==== DATA EXTRACTS ====

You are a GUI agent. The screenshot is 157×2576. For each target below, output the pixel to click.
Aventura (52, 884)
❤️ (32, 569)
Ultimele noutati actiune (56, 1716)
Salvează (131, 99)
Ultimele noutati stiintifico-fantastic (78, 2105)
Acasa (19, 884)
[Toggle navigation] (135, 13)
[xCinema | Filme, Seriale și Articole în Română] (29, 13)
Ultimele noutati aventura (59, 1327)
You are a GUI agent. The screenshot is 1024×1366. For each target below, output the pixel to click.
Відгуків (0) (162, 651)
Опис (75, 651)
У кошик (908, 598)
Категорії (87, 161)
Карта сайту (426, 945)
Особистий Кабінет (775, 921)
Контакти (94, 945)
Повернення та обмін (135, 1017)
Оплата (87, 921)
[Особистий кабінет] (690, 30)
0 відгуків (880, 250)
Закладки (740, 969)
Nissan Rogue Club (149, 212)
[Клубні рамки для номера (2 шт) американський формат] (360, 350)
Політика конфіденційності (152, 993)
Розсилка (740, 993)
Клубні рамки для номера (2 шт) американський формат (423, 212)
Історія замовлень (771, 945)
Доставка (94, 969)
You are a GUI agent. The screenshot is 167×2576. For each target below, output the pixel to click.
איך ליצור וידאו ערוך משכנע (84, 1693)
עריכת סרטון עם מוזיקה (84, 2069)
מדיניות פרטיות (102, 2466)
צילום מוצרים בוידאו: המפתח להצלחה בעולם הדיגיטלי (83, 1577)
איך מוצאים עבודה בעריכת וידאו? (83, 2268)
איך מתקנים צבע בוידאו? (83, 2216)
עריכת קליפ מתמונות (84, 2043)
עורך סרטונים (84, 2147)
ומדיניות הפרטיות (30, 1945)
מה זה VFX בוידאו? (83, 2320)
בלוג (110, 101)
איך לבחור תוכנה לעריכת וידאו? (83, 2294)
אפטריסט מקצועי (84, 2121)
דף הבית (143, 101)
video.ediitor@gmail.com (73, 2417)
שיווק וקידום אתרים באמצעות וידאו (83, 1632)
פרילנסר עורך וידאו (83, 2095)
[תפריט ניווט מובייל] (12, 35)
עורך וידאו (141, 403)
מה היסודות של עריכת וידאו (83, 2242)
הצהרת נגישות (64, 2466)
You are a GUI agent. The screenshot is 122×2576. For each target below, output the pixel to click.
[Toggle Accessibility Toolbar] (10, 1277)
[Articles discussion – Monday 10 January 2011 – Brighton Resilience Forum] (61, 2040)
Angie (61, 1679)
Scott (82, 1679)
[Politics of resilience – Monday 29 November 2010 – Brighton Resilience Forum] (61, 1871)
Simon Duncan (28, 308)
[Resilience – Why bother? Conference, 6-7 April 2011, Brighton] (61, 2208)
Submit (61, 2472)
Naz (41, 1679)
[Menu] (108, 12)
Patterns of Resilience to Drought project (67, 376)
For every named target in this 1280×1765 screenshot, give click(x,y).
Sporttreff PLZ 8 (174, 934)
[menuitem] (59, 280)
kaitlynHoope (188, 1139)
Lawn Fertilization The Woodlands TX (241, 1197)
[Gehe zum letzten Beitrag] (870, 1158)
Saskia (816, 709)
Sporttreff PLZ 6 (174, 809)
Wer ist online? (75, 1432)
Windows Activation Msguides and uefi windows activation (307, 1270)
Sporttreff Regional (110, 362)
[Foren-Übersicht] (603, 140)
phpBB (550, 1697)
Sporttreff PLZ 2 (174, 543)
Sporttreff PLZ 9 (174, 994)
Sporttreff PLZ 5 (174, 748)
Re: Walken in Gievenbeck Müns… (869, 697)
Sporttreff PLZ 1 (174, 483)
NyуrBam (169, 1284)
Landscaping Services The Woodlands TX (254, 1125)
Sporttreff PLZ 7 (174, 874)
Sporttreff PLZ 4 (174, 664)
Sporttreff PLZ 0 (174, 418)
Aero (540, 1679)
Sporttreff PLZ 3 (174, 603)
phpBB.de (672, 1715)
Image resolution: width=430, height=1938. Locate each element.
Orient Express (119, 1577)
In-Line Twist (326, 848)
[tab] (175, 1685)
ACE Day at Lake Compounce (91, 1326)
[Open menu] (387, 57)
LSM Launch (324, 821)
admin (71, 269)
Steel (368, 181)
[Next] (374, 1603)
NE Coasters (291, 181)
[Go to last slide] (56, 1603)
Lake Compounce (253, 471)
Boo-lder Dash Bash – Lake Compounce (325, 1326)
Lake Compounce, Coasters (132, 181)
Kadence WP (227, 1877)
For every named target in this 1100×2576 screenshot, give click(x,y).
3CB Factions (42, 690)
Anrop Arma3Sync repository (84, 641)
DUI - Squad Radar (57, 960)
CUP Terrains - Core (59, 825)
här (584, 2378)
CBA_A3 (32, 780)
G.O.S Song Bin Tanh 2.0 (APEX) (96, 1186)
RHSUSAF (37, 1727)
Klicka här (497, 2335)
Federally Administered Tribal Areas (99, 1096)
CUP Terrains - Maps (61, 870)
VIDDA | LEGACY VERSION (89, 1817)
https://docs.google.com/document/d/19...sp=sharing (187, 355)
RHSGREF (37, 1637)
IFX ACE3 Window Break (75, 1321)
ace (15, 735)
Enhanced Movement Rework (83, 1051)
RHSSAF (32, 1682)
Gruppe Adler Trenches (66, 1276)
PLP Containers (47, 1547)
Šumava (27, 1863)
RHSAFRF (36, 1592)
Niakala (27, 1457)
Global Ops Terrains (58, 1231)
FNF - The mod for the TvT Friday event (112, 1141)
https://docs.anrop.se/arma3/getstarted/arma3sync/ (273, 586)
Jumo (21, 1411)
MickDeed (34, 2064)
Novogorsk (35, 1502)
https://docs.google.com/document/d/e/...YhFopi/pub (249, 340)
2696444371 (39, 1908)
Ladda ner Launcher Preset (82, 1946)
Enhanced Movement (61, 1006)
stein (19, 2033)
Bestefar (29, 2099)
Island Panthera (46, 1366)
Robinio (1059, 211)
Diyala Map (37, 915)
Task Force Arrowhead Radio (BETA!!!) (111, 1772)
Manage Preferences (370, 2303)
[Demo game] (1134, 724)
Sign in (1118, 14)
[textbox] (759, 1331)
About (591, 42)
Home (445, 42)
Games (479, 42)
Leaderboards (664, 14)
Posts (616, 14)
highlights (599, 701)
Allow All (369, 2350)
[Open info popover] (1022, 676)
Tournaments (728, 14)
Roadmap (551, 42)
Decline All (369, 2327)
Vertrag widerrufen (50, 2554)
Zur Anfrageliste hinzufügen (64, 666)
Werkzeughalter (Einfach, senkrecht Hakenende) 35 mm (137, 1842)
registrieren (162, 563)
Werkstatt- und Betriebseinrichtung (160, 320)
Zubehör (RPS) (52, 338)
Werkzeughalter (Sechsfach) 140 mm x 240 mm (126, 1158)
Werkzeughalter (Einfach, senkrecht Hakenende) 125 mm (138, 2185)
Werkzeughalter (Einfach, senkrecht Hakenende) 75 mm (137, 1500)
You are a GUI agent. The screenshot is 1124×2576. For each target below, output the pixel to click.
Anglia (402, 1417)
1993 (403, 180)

====

PROBLEM TO WORK ON:
Please give an exact copy of the lines above, beginning with the line containing "Boo-lder Dash Bash" and running through the line containing "highlights (599, 701)", and of no other lines.

ANSWER SPACE:
Boo-lder Dash Bash – Lake Compounce (325, 1326)
Lake Compounce, Coasters (132, 181)
Kadence WP (227, 1877)
For every named target in this 1100×2576 screenshot, give click(x,y).
3CB Factions (42, 690)
Anrop Arma3Sync repository (84, 641)
DUI - Squad Radar (57, 960)
CUP Terrains - Core (59, 825)
här (584, 2378)
CBA_A3 (32, 780)
G.O.S Song Bin Tanh 2.0 (APEX) (96, 1186)
RHSUSAF (37, 1727)
Klicka här (497, 2335)
Federally Administered Tribal Areas (99, 1096)
CUP Terrains - Maps (61, 870)
VIDDA | LEGACY VERSION (89, 1817)
https://docs.google.com/document/d/19...sp=sharing (187, 355)
RHSGREF (37, 1637)
IFX ACE3 Window Break (75, 1321)
ace (15, 735)
Enhanced Movement Rework (83, 1051)
RHSSAF (32, 1682)
Gruppe Adler Trenches (66, 1276)
PLP Containers (47, 1547)
Šumava (27, 1863)
RHSAFRF (36, 1592)
Niakala (27, 1457)
Global Ops Terrains (58, 1231)
FNF - The mod for the TvT Friday event (112, 1141)
https://docs.anrop.se/arma3/getstarted/arma3sync/ (273, 586)
Jumo (21, 1411)
MickDeed (34, 2064)
Novogorsk (35, 1502)
https://docs.google.com/document/d/e/...YhFopi/pub (249, 340)
2696444371 (39, 1908)
Ladda ner Launcher Preset (82, 1946)
Enhanced Movement (61, 1006)
stein (19, 2033)
Bestefar (29, 2099)
Island Panthera (46, 1366)
Robinio (1059, 211)
Diyala Map (37, 915)
Task Force Arrowhead Radio (BETA!!!) (111, 1772)
Manage Preferences (370, 2303)
[Demo game] (1134, 724)
Sign in (1118, 14)
[textbox] (759, 1331)
About (591, 42)
Home (445, 42)
Games (479, 42)
Leaderboards (664, 14)
Posts (616, 14)
highlights (599, 701)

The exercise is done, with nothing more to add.